Cada vez más el Movimiento de Regeneración Nacional se transforma en el movimiento para adquirir el poder y no para luchar contra la injusticia social la “mafia en el poder” nada garantiza el cumplimiento de las demandas más democráticas o sociales del programa de Obrador, toda vez que primero tendrá que lograr la mayoría y el consenso en el congreso.

Pero qué esperar de un movimiento que no se despliega en las calles ante los asesinatos y desapariciones de la “guerra contra el narcotráfico”, contra el feminicidio y el despojo de los recursos naturales. Hoy los militantes y simpatizantes de este movimiento deben evaluar si la lucha electoral está cambiando verdaderamente la situación o sólo ha sido administrado el descontento por figuras que no representan más los intereses de la clase trabajadora en el campo y la ciudad.

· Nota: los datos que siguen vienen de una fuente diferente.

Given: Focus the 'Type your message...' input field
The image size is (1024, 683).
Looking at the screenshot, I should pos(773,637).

POR UN POLO QUE AGLUTINE EL DESCONTENTO SOCIAL
A meses de las elecciones la moneda aún está en el aire, de un lado la continuación del régimen por medio de un fraude o compra del triunfo para Anaya o Meade y por el otro un cambio en las fuerzas de la presidencia y del congreso si gana AMLO, pero debemos preguntarnos qué pasará con el salario, los gasolinazos, la canasta básica y la seguridad con el triunfo de cualquiera de las dos posibilidades más fuertes.
La continuación del régimen representa que la embestida contra los trabajadores seguirá de manera escandalosa y las reformas estructurales se profundizarán en su aplicación, pero la llegada de Obrador a la presidencia tampoco representa la caída de las reformas estructurales para, en sus propias palabras, “refundar al país”.

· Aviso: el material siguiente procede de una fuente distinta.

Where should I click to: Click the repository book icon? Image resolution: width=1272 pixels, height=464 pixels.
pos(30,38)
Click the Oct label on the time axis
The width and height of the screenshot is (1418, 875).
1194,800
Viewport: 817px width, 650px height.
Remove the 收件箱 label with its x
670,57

Su programa no plantea la renacionalización de la industria energética por lo que la construcción de una refinería no representa recuperar una industria que ya no nos pertenece como nación, ahora los recursos como el petróleo son propiedad de empresas trasnacionales
y a menos que la Reforma Energética y lo que represente se reformule en un proyecto de desarrollo social y recupere la propiedad para los mexicanos, la situación no cambiará demasiado.

Hoy la izquierda revolucionaria y el movimiento social deben encontrarse en un polo de lucha y formar un programa que responda a los intereses de los trabajadores, pues el triunfo de cualquier fuerza política representará un reto sea cual sea el desenlace, resistir contra la continuación del régimen o el avance y el cumplimiento de un programa que beneficie a la mayoría empobrecida del país.

La gente que votará por AMLO y la base de MORENA debe entender que la situación no cambia sólo por ganar la presidencia, la gente debe comprender el poder que tiene al organizarse y al estar en las calles, no por nada el ejército con pistola en mano se desplegó durante las primeras horas durante el sismo del 19S en la CDMX, no llegaron con palas a ayudar a la gente llegaron con armas para controlarla.

Debemos obligar a cualquier candidato y fuerza política a generar mejores condiciones en el trabajo, la educación, seguridad y soberanía, y eso sólo será posible si conquistamos nuestra independecia como trabajadores.